The implicit Christian demand for mask-wearing in the present climate on the basis of charity would seem to fall into what Paul refers to as sentiment of a weaker brother (Rom. 14). In other words, it is: “I’ll show my love to you by wearing a mask.” Or, “Please show you love me by wearing a mask.” Those who make abstemious requirements not outlined in the Bible and whose consciences are wounded by other Christians who violate those non-biblical requirements are what Paul would designate weaker Christians.

Note carefully that I am making no pronouncement on the effectiveness or ineffectiveness of masks, nor arguing whether church leaders should or should not obey all political directives, a topic I addressed in the article linked above. Here I am solely addressing the issue of the expression of Christian charity as it relates to masks.

I infer Paul’s meaning that in individual cases, one should forego his God-granted liberty (e.g., wear a mask to avoid offending an individual person). But allowing the weaker brothers and sisters to re-orient the entire church because of their scruples is something Paul makes very clear should not happen (v. 1). The issue pressed by the weaker Christian must not be permitted to divide the church, nor may church leaders demand the church adjust its entire practice down to the level of weaker Christians.

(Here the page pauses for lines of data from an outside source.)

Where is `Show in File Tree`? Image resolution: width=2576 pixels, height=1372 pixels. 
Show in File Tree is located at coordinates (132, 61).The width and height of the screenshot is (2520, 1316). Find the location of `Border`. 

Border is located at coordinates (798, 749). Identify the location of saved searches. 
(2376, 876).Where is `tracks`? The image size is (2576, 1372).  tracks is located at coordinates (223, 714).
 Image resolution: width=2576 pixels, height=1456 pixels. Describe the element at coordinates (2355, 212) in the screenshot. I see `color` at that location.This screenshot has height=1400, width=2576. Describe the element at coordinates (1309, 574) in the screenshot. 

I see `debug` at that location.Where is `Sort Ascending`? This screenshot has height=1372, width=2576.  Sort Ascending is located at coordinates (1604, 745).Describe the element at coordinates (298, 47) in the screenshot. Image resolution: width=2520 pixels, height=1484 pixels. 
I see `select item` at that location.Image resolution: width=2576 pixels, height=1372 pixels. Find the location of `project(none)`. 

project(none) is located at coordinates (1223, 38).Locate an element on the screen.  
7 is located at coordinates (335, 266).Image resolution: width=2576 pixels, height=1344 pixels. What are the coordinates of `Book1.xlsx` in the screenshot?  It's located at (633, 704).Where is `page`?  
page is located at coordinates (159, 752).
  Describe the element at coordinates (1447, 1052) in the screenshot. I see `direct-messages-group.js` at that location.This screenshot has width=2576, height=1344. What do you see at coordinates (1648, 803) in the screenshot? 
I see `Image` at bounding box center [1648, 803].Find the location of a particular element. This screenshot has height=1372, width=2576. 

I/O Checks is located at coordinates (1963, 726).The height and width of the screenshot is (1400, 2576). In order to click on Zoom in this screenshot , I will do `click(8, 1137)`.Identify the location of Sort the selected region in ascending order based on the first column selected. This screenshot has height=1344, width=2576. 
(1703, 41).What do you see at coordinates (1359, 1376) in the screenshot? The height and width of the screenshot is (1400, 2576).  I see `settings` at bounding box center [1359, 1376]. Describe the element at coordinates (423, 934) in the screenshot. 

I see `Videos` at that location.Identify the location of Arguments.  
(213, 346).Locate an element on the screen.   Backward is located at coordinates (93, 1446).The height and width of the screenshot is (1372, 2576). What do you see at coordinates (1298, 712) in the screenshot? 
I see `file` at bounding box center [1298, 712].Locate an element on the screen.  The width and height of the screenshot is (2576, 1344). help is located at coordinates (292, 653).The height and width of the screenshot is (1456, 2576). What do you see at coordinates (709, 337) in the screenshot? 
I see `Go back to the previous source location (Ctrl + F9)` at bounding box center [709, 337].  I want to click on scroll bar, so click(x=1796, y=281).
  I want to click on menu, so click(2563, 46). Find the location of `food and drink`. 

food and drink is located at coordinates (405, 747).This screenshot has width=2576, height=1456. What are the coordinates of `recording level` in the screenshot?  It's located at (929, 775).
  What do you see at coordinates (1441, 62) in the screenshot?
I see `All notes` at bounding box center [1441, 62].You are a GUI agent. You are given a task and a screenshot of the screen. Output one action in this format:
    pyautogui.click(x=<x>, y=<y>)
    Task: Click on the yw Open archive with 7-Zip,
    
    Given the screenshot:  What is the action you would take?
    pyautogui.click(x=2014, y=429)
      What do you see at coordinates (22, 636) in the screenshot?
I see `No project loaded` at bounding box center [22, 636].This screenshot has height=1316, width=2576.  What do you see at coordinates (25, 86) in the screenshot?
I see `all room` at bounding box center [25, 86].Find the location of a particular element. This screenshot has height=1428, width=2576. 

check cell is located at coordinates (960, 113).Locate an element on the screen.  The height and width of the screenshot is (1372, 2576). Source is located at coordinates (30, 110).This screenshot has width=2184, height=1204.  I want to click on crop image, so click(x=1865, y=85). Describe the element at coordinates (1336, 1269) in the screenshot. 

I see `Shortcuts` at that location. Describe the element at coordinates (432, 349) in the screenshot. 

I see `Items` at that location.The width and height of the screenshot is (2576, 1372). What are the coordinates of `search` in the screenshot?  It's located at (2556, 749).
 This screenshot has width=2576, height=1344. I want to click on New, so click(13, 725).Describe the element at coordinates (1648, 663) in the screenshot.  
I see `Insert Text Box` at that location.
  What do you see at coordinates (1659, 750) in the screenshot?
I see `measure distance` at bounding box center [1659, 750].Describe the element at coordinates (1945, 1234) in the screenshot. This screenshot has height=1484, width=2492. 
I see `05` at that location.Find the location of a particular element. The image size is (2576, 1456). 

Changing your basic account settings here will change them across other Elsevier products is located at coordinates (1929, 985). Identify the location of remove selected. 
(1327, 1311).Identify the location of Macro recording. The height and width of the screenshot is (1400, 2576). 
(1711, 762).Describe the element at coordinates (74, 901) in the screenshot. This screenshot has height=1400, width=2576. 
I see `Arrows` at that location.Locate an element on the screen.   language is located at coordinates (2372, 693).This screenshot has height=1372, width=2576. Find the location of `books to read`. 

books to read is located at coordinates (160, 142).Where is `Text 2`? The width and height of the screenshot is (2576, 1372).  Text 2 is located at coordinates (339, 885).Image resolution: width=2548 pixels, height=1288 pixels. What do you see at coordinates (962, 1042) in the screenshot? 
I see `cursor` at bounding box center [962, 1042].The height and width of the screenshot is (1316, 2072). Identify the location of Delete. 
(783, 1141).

Practically this means that if I’m invited to the home of a fellow Christian who urges me to wear a mask during my visit, I must do this. But that same Christian cannot demand his entire congregation to capitulate to his personal scruples, nor may church leaders demand this burden on his behalf.

And then, of course, there is the reverse scenario: those who believe that compulsory mask-wearing is a capitulation to statism. Should we show them charity by not wearing a mask, if it means making us more vulnerable?

Each should be fully persuaded in his own mind (v. 5).